─── Entries provided ───
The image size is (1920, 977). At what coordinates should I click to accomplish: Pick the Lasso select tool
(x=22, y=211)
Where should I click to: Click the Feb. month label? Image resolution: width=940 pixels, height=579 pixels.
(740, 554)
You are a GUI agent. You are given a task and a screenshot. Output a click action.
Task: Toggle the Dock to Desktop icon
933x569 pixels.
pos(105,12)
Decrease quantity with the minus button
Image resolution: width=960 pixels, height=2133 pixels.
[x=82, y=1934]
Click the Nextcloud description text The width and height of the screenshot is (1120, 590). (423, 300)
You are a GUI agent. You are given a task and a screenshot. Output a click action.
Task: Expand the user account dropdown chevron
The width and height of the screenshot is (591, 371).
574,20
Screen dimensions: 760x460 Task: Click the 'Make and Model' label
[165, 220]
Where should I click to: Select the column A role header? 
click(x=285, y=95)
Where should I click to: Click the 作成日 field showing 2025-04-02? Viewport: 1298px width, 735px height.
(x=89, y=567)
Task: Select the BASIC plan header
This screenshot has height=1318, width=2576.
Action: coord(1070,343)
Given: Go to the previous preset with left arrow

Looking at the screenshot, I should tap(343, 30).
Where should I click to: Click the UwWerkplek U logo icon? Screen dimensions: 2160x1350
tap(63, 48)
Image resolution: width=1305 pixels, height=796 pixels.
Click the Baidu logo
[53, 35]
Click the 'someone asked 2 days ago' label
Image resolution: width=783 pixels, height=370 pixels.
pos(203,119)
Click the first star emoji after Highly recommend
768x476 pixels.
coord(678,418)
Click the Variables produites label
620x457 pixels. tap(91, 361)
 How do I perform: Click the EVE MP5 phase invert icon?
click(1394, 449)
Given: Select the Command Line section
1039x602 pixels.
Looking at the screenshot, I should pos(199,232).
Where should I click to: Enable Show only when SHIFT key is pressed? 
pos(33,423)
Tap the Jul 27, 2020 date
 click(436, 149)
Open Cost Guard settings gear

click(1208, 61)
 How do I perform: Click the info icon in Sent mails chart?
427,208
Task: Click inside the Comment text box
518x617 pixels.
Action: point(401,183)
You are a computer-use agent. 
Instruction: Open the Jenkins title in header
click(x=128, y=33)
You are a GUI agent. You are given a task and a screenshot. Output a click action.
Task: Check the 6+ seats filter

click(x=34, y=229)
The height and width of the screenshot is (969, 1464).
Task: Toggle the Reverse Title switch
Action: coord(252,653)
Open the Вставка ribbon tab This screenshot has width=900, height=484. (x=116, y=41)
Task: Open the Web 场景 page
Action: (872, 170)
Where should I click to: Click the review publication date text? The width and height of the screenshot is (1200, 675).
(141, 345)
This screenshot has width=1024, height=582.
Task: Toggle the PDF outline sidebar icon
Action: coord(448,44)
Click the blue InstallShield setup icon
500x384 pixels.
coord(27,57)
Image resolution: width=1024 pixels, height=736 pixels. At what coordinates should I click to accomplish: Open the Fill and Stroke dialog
───
Task to carry out
Retype every entry exactly as it stands.

Exercise result
The image size is (1920, 977). At what coordinates should I click to accomplish: Pick the Lasso select tool
(x=22, y=211)
Where should I click to: Click the Feb. month label? Image resolution: width=940 pixels, height=579 pixels.
(740, 554)
You are a GUI agent. You are given a task and a screenshot. Output a click action.
Task: Toggle the Dock to Desktop icon
933x569 pixels.
pos(105,12)
Decrease quantity with the minus button
Image resolution: width=960 pixels, height=2133 pixels.
[x=82, y=1934]
Click the Nextcloud description text The width and height of the screenshot is (1120, 590). (423, 300)
You are a GUI agent. You are given a task and a screenshot. Output a click action.
Task: Expand the user account dropdown chevron
The width and height of the screenshot is (591, 371).
574,20
Screen dimensions: 760x460 Task: Click the 'Make and Model' label
[165, 220]
Where should I click to: Select the column A role header? 
click(x=285, y=95)
Where should I click to: Click the 作成日 field showing 2025-04-02? Viewport: 1298px width, 735px height.
(x=89, y=567)
Task: Select the BASIC plan header
This screenshot has height=1318, width=2576.
Action: coord(1070,343)
Given: Go to the previous preset with left arrow

Looking at the screenshot, I should tap(343, 30).
Where should I click to: Click the UwWerkplek U logo icon? Screen dimensions: 2160x1350
tap(63, 48)
Image resolution: width=1305 pixels, height=796 pixels.
Click the Baidu logo
[53, 35]
Click the 'someone asked 2 days ago' label
Image resolution: width=783 pixels, height=370 pixels.
pos(203,119)
Click the first star emoji after Highly recommend
768x476 pixels.
coord(678,418)
Click the Variables produites label
620x457 pixels. tap(91, 361)
 How do I perform: Click the EVE MP5 phase invert icon?
click(1394, 449)
Given: Select the Command Line section
1039x602 pixels.
Looking at the screenshot, I should pos(199,232).
Where should I click to: Enable Show only when SHIFT key is pressed? 
pos(33,423)
Tap the Jul 27, 2020 date
 click(436, 149)
Open Cost Guard settings gear

click(1208, 61)
 How do I perform: Click the info icon in Sent mails chart?
427,208
Task: Click inside the Comment text box
518x617 pixels.
Action: point(401,183)
You are a computer-use agent. 
Instruction: Open the Jenkins title in header
click(x=128, y=33)
You are a GUI agent. You are given a task and a screenshot. Output a click action.
Task: Check the 6+ seats filter

click(x=34, y=229)
The height and width of the screenshot is (969, 1464).
Task: Toggle the Reverse Title switch
Action: coord(252,653)
Open the Вставка ribbon tab This screenshot has width=900, height=484. (x=116, y=41)
Task: Open the Web 场景 page
Action: (872, 170)
Where should I click to: Click the review publication date text? The width and height of the screenshot is (1200, 675).
(141, 345)
This screenshot has width=1024, height=582.
Task: Toggle the PDF outline sidebar icon
Action: coord(448,44)
Click the blue InstallShield setup icon
500x384 pixels.
coord(27,57)
Image resolution: width=1024 pixels, height=736 pixels. At what coordinates should I click to accomplish: Open the Fill and Stroke dialog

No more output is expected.